[Item-finding records]
◇ ◇ ◇ ◇ ◇
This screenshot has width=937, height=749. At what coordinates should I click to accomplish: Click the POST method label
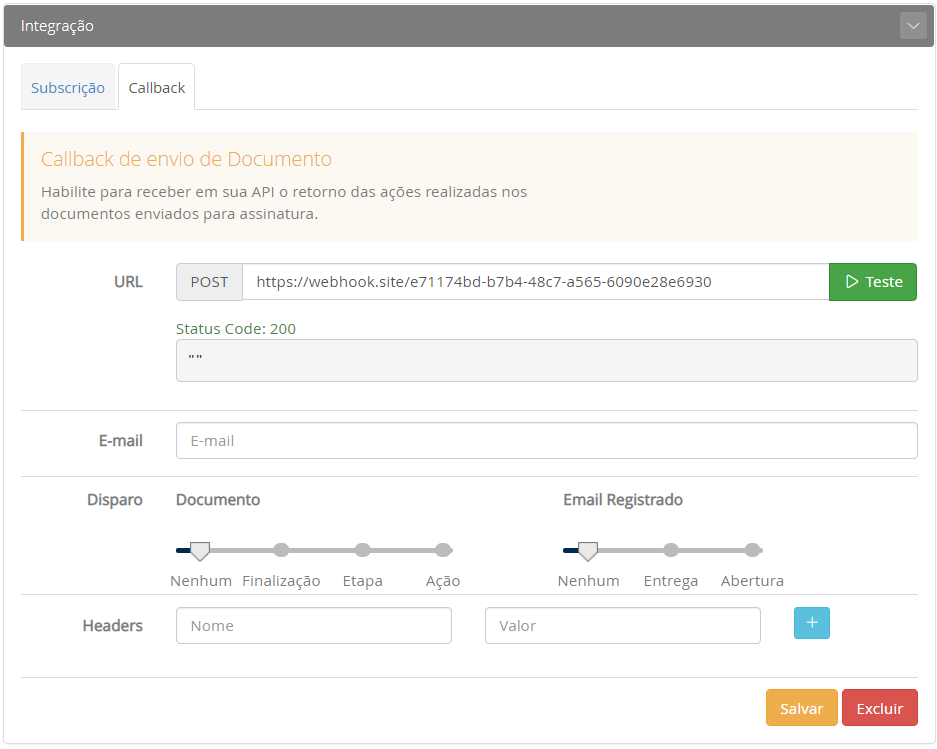(209, 282)
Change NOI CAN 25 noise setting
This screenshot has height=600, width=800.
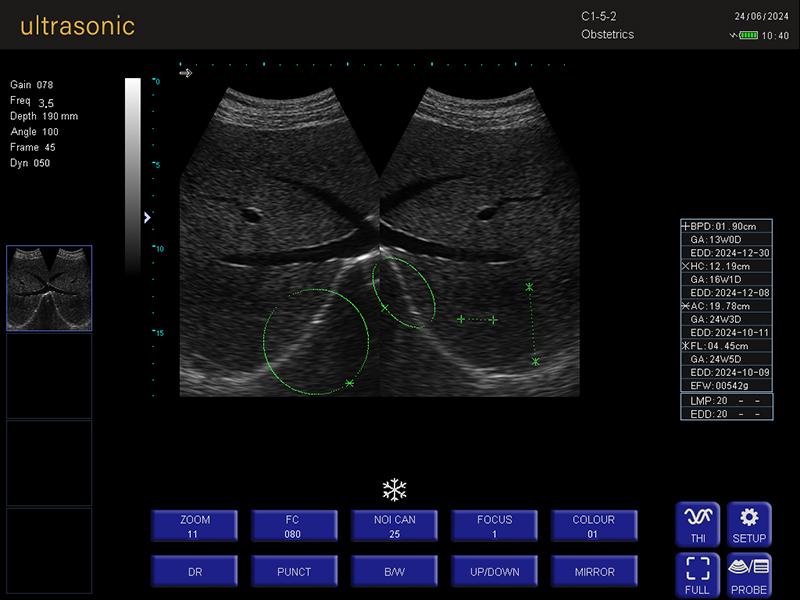click(x=394, y=526)
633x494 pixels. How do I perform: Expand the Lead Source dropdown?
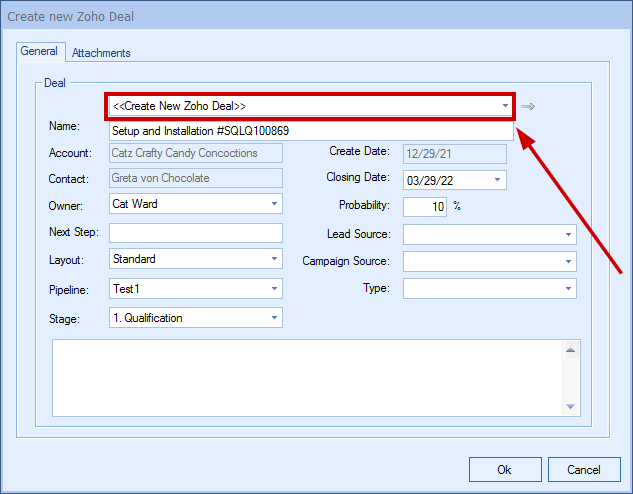coord(568,235)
◇ ◇ ◇ ◇ ◇
> TASK REQUIREMENTS
Rewrite every line of the item-finding records above as a Markdown table with the columns "Row" and "Line", skipping blank lines and leaving the pictures out of your answer.

> ANSWER TO THIS EXERCISE
| Row | Line |
|---|---|
| 1 | This screenshot has width=937, height=749. At what coordinates should I click to accomplish: Click the POST method label |
| 2 | (209, 282) |
| 3 | Change NOI CAN 25 noise setting |
| 4 | This screenshot has height=600, width=800. |
| 5 | click(x=394, y=526) |
| 6 | 633x494 pixels. How do I perform: Expand the Lead Source dropdown? |
| 7 | coord(568,235) |